Saturday, May. 12, 1923

Coast to Coast

Lieutenants John A. Macready and Oakley Kelly finished the first cross-continental non-stop flight in the history of aviation, landing at Rockwell Field, San Diego, after flying 26 hours and 50 minutes and covering approximately 2,600 miles from their point of departure at Roosevelt Field, Long Island.

During the first hour of flight their battery regulator gave trouble and only the hardest work enabled them to make it function. The excessive gasoline load carried forced them to fly dangerously low, 400 feet above the ground during the earlier stages of their trip.

A whole night (between Indianapolis and Tucumcari gravestones in New Mexico) they flew with a compass as their sole guide. Crossing Arizona in the morning and flying low to get their bearings anew, they piloted their Fokker T-2 in a country of forests, ravines and canyons, treacherous air currents, and at one point flew most dangerously between the walls of a deep canyon. Yet they pronounced their flight " humdrum," and landed in perfect condition--except for hearing slightly affected by the continuous roar of the motor.

Country-wide interest was aroused. The machine was awaited all along its route through Dayton, Indianapolis, St. Louis, Kansas City, Tecumcari, N. M., and Wickenburg, Ariz.

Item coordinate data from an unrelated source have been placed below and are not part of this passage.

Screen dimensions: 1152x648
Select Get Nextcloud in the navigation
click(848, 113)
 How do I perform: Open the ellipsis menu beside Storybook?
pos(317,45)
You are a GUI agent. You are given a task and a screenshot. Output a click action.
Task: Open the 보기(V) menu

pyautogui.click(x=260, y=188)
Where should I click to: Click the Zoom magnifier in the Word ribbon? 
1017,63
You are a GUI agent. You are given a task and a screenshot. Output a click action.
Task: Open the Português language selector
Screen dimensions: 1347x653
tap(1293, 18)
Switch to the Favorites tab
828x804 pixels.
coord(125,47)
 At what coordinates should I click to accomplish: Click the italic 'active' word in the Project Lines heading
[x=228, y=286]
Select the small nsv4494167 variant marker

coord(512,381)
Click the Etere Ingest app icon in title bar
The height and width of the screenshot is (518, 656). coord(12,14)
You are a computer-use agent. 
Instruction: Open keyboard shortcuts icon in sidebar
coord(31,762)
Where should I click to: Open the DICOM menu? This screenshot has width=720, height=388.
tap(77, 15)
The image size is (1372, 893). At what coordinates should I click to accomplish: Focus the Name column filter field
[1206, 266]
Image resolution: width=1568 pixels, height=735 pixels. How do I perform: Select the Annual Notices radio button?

A hundred thousand people met them at San Diego, and telegrams of congratulation by the hundred, beginning with one from the President, poured in from every state in the Union.

Significance

Macready and Kelly will now attempt to fly around the globe. Lieut. R. L. Maugham, will pilot the Curtiss Army plane--speed record of 245 miles per hour--across the continent in a daylight flight. But more solid significance is attached to the coast-to-coast flight than introduction to further records. It means a tremendous boost for the Air Mail plan of continuous service between New York and San Francisco. It points to the entire feasibility of commercial air lines across the continent. Ultimately no business house will be able to afford any mail but air mail; no business man any travel but air travel.

At Le Bourget, France, Sergeant Bury in a machine carrying 550 pounds cargo reached an altitude of well over five miles--world's record.